What is expected
Restate the whole of the data verbatim, omitting nothing.

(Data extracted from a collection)
=======
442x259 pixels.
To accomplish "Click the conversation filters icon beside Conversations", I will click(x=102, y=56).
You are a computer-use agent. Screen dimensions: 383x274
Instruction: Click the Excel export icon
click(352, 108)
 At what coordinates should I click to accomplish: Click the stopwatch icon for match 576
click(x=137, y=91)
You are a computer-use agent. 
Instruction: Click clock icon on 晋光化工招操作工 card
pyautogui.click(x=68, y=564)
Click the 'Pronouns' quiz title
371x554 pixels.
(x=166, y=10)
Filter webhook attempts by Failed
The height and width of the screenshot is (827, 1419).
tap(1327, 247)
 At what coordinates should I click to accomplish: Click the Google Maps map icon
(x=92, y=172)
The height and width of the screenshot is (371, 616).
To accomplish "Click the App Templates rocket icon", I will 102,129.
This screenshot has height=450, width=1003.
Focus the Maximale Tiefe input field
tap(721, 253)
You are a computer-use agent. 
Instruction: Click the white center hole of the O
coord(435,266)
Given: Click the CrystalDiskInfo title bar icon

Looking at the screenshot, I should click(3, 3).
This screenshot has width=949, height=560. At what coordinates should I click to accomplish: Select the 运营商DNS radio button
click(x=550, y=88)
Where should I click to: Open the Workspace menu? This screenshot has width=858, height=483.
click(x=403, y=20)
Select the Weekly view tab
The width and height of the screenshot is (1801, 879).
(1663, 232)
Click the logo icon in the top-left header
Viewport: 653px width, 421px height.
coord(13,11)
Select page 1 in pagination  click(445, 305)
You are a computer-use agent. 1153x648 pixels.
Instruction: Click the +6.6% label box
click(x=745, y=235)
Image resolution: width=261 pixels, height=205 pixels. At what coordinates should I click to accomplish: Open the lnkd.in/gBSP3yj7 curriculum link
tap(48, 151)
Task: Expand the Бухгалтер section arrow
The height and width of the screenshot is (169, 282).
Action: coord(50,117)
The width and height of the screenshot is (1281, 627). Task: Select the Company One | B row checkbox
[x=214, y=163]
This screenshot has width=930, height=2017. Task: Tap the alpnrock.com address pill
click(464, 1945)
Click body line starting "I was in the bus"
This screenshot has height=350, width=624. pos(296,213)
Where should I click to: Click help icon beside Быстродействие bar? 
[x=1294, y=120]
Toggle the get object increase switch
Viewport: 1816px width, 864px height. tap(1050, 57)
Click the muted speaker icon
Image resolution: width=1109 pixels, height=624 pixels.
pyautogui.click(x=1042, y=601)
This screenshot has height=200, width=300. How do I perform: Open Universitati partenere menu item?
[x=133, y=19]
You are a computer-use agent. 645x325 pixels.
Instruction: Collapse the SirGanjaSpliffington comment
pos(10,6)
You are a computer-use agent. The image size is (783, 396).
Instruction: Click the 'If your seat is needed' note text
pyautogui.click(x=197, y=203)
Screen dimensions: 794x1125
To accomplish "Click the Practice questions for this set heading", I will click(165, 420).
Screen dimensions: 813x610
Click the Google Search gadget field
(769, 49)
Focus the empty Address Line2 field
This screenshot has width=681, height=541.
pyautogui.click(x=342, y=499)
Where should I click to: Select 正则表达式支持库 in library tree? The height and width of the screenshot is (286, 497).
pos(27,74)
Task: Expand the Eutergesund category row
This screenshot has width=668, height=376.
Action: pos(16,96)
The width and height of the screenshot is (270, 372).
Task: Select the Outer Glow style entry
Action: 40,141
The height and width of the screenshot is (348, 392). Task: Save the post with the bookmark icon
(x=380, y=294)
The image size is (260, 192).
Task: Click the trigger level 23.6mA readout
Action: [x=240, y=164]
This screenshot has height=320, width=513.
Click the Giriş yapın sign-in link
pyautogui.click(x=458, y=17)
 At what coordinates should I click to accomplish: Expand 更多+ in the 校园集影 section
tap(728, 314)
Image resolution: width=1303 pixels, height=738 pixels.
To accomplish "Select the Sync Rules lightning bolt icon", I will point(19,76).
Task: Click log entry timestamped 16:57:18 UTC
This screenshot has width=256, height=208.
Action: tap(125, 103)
=======
Answer to this exercise
442x259 pixels.
To accomplish "Click the conversation filters icon beside Conversations", I will click(x=102, y=56).
You are a computer-use agent. Screen dimensions: 383x274
Instruction: Click the Excel export icon
click(352, 108)
 At what coordinates should I click to accomplish: Click the stopwatch icon for match 576
click(x=137, y=91)
You are a computer-use agent. 
Instruction: Click clock icon on 晋光化工招操作工 card
pyautogui.click(x=68, y=564)
Click the 'Pronouns' quiz title
371x554 pixels.
(x=166, y=10)
Filter webhook attempts by Failed
The height and width of the screenshot is (827, 1419).
tap(1327, 247)
 At what coordinates should I click to accomplish: Click the Google Maps map icon
(x=92, y=172)
The height and width of the screenshot is (371, 616).
To accomplish "Click the App Templates rocket icon", I will 102,129.
This screenshot has height=450, width=1003.
Focus the Maximale Tiefe input field
tap(721, 253)
You are a computer-use agent. 
Instruction: Click the white center hole of the O
coord(435,266)
Given: Click the CrystalDiskInfo title bar icon

Looking at the screenshot, I should click(3, 3).
This screenshot has width=949, height=560. At what coordinates should I click to accomplish: Select the 运营商DNS radio button
click(x=550, y=88)
Where should I click to: Open the Workspace menu? This screenshot has width=858, height=483.
click(x=403, y=20)
Select the Weekly view tab
The width and height of the screenshot is (1801, 879).
(1663, 232)
Click the logo icon in the top-left header
Viewport: 653px width, 421px height.
coord(13,11)
Select page 1 in pagination  click(445, 305)
You are a computer-use agent. 1153x648 pixels.
Instruction: Click the +6.6% label box
click(x=745, y=235)
Image resolution: width=261 pixels, height=205 pixels. At what coordinates should I click to accomplish: Open the lnkd.in/gBSP3yj7 curriculum link
tap(48, 151)
Task: Expand the Бухгалтер section arrow
The height and width of the screenshot is (169, 282).
Action: coord(50,117)
The width and height of the screenshot is (1281, 627). Task: Select the Company One | B row checkbox
[x=214, y=163]
This screenshot has width=930, height=2017. Task: Tap the alpnrock.com address pill
click(464, 1945)
Click body line starting "I was in the bus"
This screenshot has height=350, width=624. pos(296,213)
Where should I click to: Click help icon beside Быстродействие bar? 
[x=1294, y=120]
Toggle the get object increase switch
Viewport: 1816px width, 864px height. tap(1050, 57)
Click the muted speaker icon
Image resolution: width=1109 pixels, height=624 pixels.
pyautogui.click(x=1042, y=601)
This screenshot has height=200, width=300. How do I perform: Open Universitati partenere menu item?
[x=133, y=19]
You are a computer-use agent. 645x325 pixels.
Instruction: Collapse the SirGanjaSpliffington comment
pos(10,6)
You are a computer-use agent. The image size is (783, 396).
Instruction: Click the 'If your seat is needed' note text
pyautogui.click(x=197, y=203)
Screen dimensions: 794x1125
To accomplish "Click the Practice questions for this set heading", I will click(165, 420).
Screen dimensions: 813x610
Click the Google Search gadget field
(769, 49)
Focus the empty Address Line2 field
This screenshot has width=681, height=541.
pyautogui.click(x=342, y=499)
Where should I click to: Select 正则表达式支持库 in library tree? The height and width of the screenshot is (286, 497).
pos(27,74)
Task: Expand the Eutergesund category row
This screenshot has width=668, height=376.
Action: pos(16,96)
The width and height of the screenshot is (270, 372).
Task: Select the Outer Glow style entry
Action: 40,141
The height and width of the screenshot is (348, 392). Task: Save the post with the bookmark icon
(x=380, y=294)
The image size is (260, 192).
Task: Click the trigger level 23.6mA readout
Action: [x=240, y=164]
This screenshot has height=320, width=513.
Click the Giriş yapın sign-in link
pyautogui.click(x=458, y=17)
 At what coordinates should I click to accomplish: Expand 更多+ in the 校园集影 section
tap(728, 314)
Image resolution: width=1303 pixels, height=738 pixels.
To accomplish "Select the Sync Rules lightning bolt icon", I will point(19,76).
Task: Click log entry timestamped 16:57:18 UTC
This screenshot has width=256, height=208.
Action: tap(125, 103)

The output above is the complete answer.